CRS can be a debilitating condition that is recalcitrant to treatment. Bacterial colonization of the sinuses is likely to play an important role in the pathogenesis and perpetuation of the disease; however different studies have yielded contrasting results with respect to which bacterial taxa are characteristic of the disease (ref). We observed bacterial communities dominated by different taxa in CRS patients; for example some have sinuses colonized primarily with Haemophilus, while others are dominated by Corynebacterium and Staphylococcus, or Pseudomonas. Some patients’ sinuses contain anaerobic bacteria such as Anaerococcus, Finegoldia, and Peptoniphilus, while these were absent from others. Indeed, our results have shown, for the first time, that it is possible for a patient to simultaneously have different bacterial communities in different sinuses, pointing to distinct, localized microbiomes within the same patient. Understanding this variation in the sinus microbiome could prove critical to the appropriate selection of treatments for CRS in the future.

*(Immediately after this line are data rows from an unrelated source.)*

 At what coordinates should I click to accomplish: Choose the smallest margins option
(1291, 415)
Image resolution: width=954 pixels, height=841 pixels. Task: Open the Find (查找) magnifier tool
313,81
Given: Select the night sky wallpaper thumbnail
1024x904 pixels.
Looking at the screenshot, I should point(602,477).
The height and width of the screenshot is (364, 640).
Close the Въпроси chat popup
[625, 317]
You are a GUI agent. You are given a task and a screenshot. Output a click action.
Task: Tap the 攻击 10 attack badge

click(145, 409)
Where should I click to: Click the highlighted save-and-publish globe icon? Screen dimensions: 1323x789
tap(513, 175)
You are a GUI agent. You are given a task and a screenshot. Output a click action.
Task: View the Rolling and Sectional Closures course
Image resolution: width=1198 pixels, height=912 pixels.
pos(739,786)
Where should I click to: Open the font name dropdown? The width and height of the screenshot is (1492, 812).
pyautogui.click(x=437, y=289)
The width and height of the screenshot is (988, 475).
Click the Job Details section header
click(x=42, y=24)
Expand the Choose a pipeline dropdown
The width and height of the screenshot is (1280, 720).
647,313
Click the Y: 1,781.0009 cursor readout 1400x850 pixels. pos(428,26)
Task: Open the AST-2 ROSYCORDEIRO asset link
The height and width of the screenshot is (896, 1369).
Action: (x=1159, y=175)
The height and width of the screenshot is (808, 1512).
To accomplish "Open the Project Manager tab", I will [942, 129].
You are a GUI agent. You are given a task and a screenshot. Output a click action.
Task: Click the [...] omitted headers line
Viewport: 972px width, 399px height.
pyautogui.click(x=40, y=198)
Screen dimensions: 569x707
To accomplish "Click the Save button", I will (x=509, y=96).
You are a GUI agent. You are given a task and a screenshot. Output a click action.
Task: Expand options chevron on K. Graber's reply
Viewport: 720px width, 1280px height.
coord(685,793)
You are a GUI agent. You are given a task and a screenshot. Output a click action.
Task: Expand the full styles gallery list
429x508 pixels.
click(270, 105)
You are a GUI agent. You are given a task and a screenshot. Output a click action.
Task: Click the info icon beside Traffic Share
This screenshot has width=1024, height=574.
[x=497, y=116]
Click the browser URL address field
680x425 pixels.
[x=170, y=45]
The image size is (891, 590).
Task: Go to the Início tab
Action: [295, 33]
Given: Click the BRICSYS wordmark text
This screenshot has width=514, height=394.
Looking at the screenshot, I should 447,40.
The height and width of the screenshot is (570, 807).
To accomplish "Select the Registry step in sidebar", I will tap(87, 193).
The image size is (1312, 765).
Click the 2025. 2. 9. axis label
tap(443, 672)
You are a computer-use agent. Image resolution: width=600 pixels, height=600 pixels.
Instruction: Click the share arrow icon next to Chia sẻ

The weighted unifrac distances between samples within patients (Figure 1) demonstrate that at least some CRS patients have substantial variation of bacterial communities between sinuses, although it is significantly smaller than the variation observed between different individuals. While this variation was related to abundance rather than the presence or absence of dominant community members, some of these variations were large: for example Corynebacterium sequences dominating the right sinuses of patient 003 (60.7 and 41.7% of all sequences), while the left sinuses had much smaller abundances (9.8 and 6.2%) and were dominated by the anaerobic bacteria Anaerococcus, Finegoldia  and Peptinophillus.